**TASK REQUIREMENTS**:
Within the data below, find the string "computer" and return each line where it occurs.

(Collected data entries)
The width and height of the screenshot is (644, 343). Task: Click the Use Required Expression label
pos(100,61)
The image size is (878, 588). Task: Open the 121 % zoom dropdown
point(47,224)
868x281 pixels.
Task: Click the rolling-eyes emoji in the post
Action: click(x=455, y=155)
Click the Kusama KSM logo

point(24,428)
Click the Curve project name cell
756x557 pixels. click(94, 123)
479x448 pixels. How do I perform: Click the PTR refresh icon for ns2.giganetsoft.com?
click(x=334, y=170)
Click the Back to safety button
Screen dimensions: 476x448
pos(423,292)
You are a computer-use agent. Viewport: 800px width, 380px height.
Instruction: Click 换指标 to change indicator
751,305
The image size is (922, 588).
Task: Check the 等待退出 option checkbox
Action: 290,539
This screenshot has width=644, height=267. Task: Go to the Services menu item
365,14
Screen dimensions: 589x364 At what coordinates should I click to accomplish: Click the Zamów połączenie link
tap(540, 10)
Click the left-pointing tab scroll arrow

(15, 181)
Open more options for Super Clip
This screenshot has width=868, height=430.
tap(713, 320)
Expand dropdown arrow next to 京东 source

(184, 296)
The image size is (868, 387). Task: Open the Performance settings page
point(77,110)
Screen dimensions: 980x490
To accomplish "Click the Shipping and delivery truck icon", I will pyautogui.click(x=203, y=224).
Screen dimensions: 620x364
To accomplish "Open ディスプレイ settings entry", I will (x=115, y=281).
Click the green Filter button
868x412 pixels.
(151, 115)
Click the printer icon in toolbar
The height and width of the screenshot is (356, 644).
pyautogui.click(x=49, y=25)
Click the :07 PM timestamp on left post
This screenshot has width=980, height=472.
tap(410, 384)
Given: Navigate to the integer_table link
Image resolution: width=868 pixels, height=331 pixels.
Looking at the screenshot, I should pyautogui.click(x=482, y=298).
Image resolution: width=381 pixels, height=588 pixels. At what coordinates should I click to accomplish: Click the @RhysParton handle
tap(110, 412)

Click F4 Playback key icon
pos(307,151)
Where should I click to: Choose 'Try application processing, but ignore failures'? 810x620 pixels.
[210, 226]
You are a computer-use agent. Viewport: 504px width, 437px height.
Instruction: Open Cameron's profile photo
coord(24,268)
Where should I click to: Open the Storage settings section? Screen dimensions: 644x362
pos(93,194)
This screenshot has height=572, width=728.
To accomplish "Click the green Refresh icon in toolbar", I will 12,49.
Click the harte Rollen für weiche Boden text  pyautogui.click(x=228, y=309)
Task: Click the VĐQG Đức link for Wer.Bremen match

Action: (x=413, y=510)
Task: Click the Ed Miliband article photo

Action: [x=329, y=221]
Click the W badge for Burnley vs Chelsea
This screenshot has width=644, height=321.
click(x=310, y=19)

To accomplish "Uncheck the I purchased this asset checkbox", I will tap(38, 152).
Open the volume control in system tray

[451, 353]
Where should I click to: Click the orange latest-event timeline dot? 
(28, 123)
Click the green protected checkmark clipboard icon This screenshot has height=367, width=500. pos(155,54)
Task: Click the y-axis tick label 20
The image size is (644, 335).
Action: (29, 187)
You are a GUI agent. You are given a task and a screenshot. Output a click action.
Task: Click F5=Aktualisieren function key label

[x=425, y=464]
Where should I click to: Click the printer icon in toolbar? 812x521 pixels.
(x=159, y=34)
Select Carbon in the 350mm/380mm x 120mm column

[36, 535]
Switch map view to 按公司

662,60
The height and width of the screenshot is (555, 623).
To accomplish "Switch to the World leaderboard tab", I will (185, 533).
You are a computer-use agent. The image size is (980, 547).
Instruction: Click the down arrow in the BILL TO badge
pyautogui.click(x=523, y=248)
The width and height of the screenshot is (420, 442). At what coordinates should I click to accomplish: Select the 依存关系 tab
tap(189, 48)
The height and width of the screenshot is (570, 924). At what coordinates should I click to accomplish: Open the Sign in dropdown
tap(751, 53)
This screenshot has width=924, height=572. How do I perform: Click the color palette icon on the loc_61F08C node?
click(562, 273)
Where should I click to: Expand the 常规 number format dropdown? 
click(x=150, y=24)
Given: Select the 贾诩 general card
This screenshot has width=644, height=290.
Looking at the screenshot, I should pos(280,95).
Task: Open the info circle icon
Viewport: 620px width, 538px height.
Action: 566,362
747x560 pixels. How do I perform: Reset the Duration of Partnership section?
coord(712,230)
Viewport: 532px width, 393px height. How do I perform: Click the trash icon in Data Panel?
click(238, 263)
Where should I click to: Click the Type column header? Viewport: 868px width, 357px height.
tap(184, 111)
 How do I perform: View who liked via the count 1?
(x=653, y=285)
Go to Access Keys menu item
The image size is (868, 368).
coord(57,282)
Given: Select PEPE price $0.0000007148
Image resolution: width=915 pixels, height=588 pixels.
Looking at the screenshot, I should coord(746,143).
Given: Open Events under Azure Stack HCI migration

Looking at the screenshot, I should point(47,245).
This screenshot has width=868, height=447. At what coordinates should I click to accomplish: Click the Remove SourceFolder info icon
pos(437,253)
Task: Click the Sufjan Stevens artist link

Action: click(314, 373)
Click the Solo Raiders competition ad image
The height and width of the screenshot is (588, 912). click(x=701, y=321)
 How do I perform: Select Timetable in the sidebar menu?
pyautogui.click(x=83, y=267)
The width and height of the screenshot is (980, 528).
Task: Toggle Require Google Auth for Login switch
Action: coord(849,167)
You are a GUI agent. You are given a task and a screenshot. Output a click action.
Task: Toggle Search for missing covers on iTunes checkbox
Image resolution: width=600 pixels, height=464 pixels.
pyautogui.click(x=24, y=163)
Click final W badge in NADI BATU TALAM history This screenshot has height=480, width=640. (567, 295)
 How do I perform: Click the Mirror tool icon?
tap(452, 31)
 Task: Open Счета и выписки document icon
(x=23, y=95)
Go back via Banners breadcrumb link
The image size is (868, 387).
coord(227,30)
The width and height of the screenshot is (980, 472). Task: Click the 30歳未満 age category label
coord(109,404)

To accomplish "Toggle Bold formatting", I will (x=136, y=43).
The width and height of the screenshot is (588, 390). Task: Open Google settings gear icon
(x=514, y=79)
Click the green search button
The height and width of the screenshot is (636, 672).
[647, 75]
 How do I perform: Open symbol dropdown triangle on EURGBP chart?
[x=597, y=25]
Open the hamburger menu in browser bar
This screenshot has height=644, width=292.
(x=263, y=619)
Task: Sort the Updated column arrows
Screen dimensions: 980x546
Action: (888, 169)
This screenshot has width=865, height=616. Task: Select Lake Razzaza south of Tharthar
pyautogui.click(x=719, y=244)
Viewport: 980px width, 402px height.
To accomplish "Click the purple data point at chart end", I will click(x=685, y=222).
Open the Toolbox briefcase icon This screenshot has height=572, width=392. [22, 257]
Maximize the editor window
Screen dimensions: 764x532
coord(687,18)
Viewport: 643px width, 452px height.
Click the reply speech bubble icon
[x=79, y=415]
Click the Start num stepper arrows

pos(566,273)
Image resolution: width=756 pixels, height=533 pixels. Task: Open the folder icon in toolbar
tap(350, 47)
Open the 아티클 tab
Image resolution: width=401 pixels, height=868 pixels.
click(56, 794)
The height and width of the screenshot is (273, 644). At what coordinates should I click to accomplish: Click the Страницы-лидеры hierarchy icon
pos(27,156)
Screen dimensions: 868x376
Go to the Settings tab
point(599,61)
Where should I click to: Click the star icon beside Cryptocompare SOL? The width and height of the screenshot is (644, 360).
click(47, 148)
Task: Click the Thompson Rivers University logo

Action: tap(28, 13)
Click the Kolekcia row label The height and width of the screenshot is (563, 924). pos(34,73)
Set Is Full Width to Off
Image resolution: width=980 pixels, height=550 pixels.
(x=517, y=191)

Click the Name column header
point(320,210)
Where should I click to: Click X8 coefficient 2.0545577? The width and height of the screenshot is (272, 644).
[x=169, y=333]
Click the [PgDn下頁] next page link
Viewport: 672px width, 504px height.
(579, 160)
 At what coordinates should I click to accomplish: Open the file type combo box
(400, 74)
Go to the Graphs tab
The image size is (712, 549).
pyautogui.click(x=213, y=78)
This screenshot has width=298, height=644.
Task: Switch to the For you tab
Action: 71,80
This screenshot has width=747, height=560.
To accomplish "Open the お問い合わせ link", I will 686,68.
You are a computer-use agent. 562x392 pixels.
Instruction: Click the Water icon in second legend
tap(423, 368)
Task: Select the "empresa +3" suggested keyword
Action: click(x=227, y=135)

**SOLUTION TO THE EXERCISE**:
You are a computer-use agent. Viewport: 800px width, 380px height.
You are a computer-use agent. Viewport: 504px width, 437px height.
You are a computer-use agent. The image size is (980, 547).
You are a computer-use agent. 562x392 pixels.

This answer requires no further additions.